Cultural Vistas, Pagoda Projects, Student.com, Common Purpose and The Intern Group have all committed to the campaign, seeking to double the percentage of UK undergraduates studying, working, or volunteering abroad to 13% by the end of 2020.
“The UK is lagging behind its European counterparts in terms of the percentage of students who study abroad”
“Study abroad is the new frontier of skills development and widening participation in our universities. It opens up opportunities and experiences that help all students develop the independence and intercultural skills that have been shown to lead to academic and career success,” UUKi director Vivienne Stern said.
“These skills will only grow in importance in an ever more globalised world.
“Currently the UK is lagging behind its European counterparts in terms of the percentage of students who study abroad.
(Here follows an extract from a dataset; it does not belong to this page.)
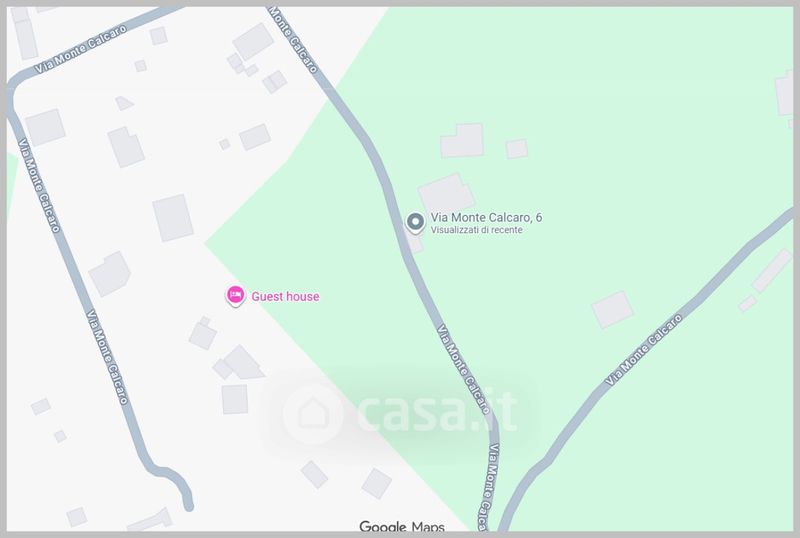Click the gray location pin marker
The height and width of the screenshot is (538, 800).
415,223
With the help of our campaign partners, we hope to change that.”
However, earlier in 2019 UUKi research revealed that more UK undergraduate students than ever were going abroad as part of their degree, up from 7.2% in 2014−15 to 7.8% in 2016−17.
The Intern Group will be providing five fully funded internships to Bangkok in 2020, while Pagoda Projects will offer three scholarships for its internship programs in Taipei, Ho Chi Minh City and Mexico City.
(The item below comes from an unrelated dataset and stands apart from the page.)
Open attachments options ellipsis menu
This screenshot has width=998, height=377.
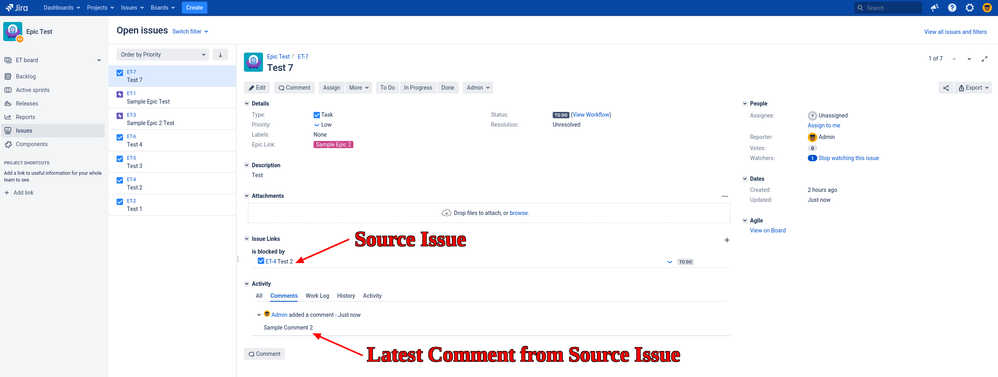click(x=724, y=196)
UK university students taking part in short term outbound mobility programs will be able participate on Common Purpose’s Cultural Intelligence online course free of charge.
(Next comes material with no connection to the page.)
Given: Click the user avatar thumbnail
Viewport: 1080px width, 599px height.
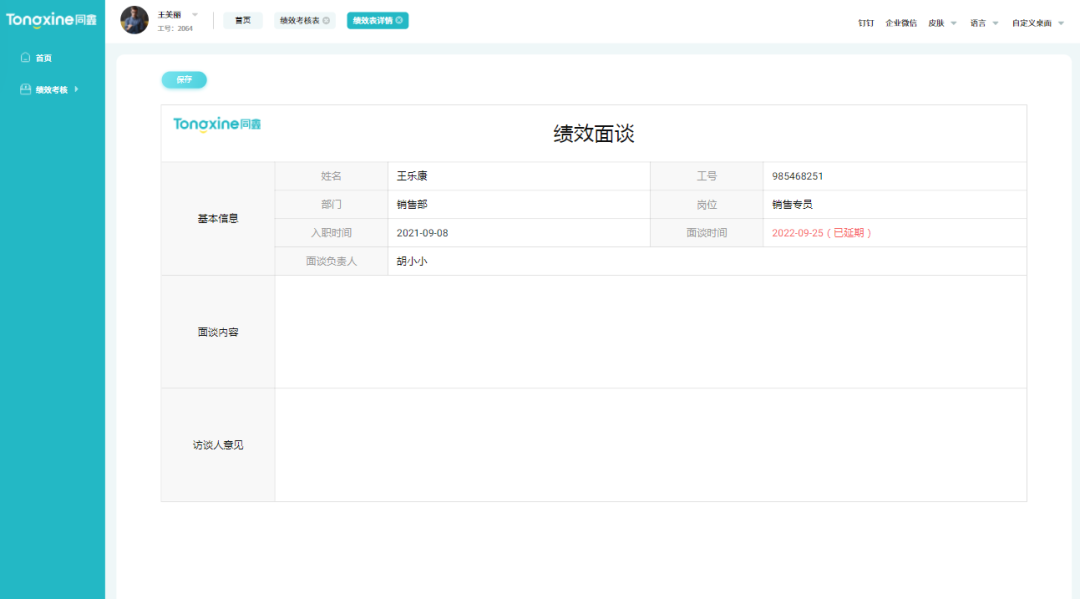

Student.com is providing universities with a discount of up to 5% on worldwide student accommodation, and US nonprofit international exchange organisation Cultural Vistas will offer a discount on J-1 Visa program administrative fees for UUKi member universities.
Joining five other companies that have already made pledges to the campaign – CRCC Asia, Campus France, DAAD London, The Higher Education Statistics Agency and QS – Stern added that it was “fantastic to see so many organisations taking action to widen access to study abroad opportunities”.
According to UUKi, studying abroad brings with it significant academic and employability benefits.
Students who have studied abroad are 20% less likely to be unemployed six months after graduating than those who did not, while BME students who studied abroad were 17% more likely to be in a graduate job six months after graduating than their peers.